> _Task list_:
1/ Render this sentence from the book description into French: "The role of gesture in teaching and learning arithmetic procedures will be addressed."
2/ Reproduce verbatim the stretch of the book description that opens with "Emerging Perspectives on" and closes with "University of Technology.".

> _Supplied passage_:
+ + + +
Emerging Perspectives on Gesture and Embodiment in Mathematics

Edited by:
Laurie D. Edwards, St. Mary's College of California
Francesca Ferrara, Università di Torino, Italy
Deborah Moore-Russo, SUNY, University at Buffalo

A volume in the series: Cognition, Equity & Society: International Perspectives. Editor(s): Bharath Sriraman, University of Montana. Lyn English, Queensland University of Technology.

Published 2014

The purpose of the book is to establish a common language for, and understanding of, embodiment as it applies to mathematical thinking, and to link mathematics education research to recent work in gesture studies, cognitive linguistics and the theory of embodied cognition. Just as in past decades, mathematics education experienced a "turn to the social" in which socio-cultural factors were explored, in recent years there has been a nascent "turn to the body." An increasing number of researchers and theorists in mathematics education have become interested in the fact that, although mathematics may be socially constructed, this construction is not arbitrary or unconstrained, but rather is rooted in, and shaped by, the body. All those who engage with mathematics, whether at an elementary or advanced level, share the same basic biological and cognitive capabilities, as well as certain common physical experiences that come with being humans living in a material world. In addition, the doing and communicating of mathematics is never a purely intellectual activity: it involves a wide range of bodily actions, from committing inscriptions to paper or whiteboard, to speaking, listening, gesturing and gazing. This volume will present recent research on gesture and mathematics, within a framework that addresses several levels of mathematical development. The chapters will begin with contributions that examine early mathematical and proto-mathematical knowledge, for example, the conservation of volume and counting. The role of gesture in teaching and learning arithmetic procedures will be addressed. Core concepts and tools from secondary level mathematics will be investigated, including algebra, functions and graphing. And finally, research into the embodied understanding of advanced topics in geometry and calculus will be presented.

The overall goal for the volume is to acknowledge the multimodal nature of mathematical knowing, and to contribute to the creation of a model of the interactions and mutual influences of bodily motion, spatial thinking, gesture, speech and external inscriptions on mathematical thinking, communication and learning. The intended audience is researchers and theorists in mathematics education as well as graduate students in the field.
+ + + +
> _Provided information_:
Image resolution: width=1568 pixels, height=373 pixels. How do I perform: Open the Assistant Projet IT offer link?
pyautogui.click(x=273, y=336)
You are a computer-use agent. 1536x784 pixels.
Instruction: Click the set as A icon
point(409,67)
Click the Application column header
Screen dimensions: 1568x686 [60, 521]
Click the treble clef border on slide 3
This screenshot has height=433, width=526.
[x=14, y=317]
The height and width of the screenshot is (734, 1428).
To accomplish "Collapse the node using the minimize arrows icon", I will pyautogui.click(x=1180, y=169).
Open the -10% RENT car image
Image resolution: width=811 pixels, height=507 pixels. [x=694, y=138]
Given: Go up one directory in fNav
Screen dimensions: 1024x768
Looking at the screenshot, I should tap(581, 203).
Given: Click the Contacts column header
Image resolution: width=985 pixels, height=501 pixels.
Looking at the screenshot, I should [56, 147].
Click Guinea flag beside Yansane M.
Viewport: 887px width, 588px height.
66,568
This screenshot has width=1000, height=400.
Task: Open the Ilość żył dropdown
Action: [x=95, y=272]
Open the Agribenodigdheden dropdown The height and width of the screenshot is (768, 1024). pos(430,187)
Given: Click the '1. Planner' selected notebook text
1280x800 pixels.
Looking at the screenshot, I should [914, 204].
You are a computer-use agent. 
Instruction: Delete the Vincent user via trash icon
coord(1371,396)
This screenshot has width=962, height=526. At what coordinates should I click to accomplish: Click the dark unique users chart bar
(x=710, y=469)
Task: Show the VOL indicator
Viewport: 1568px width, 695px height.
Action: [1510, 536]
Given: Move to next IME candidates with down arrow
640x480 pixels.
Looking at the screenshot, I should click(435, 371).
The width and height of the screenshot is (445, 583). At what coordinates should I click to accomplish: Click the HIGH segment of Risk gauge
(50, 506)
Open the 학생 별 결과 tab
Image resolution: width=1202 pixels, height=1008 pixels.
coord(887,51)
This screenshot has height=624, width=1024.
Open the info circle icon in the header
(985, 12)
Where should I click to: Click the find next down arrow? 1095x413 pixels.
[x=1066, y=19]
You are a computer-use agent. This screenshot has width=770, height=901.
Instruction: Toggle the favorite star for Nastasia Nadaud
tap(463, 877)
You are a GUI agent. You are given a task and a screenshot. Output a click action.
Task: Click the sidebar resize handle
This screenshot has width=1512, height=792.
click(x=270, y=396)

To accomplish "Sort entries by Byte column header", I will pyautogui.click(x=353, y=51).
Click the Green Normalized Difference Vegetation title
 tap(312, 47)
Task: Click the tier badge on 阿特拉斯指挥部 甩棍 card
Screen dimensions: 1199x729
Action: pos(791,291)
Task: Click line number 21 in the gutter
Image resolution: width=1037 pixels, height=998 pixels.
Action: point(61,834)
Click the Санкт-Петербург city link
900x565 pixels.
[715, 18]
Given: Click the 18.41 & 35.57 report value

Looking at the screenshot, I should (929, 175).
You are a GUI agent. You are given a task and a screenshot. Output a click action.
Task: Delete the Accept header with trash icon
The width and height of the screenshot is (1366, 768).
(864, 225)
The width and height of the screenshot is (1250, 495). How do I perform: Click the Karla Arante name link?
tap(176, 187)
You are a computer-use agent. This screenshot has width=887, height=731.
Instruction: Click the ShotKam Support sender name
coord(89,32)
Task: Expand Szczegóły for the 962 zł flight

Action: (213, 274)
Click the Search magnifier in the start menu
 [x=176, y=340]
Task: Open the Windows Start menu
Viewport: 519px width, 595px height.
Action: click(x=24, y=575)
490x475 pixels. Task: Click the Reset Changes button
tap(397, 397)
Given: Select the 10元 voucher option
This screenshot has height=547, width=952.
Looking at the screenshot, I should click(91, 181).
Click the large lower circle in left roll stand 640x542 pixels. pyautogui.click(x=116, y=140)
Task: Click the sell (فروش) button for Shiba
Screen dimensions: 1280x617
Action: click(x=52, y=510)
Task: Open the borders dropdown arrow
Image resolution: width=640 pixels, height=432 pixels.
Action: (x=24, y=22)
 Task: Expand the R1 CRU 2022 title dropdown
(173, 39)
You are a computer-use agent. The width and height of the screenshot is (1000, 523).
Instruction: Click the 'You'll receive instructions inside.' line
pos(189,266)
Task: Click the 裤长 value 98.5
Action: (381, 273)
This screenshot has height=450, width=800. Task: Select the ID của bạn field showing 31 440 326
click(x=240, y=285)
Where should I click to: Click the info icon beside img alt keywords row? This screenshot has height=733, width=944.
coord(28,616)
+ + + +
> _List of solutions_:
1/ Le rôle du geste dans l'enseignement et l'apprentissage des procédures arithmétiques sera abordé.

2/
Emerging Perspectives on Gesture and Embodiment in Mathematics

Edited by:
Laurie D. Edwards, St. Mary's College of California
Francesca Ferrara, Università di Torino, Italy
Deborah Moore-Russo, SUNY, University at Buffalo

A volume in the series: Cognition, Equity & Society: International Perspectives. Editor(s): Bharath Sriraman, University of Montana. Lyn English, Queensland University of Technology.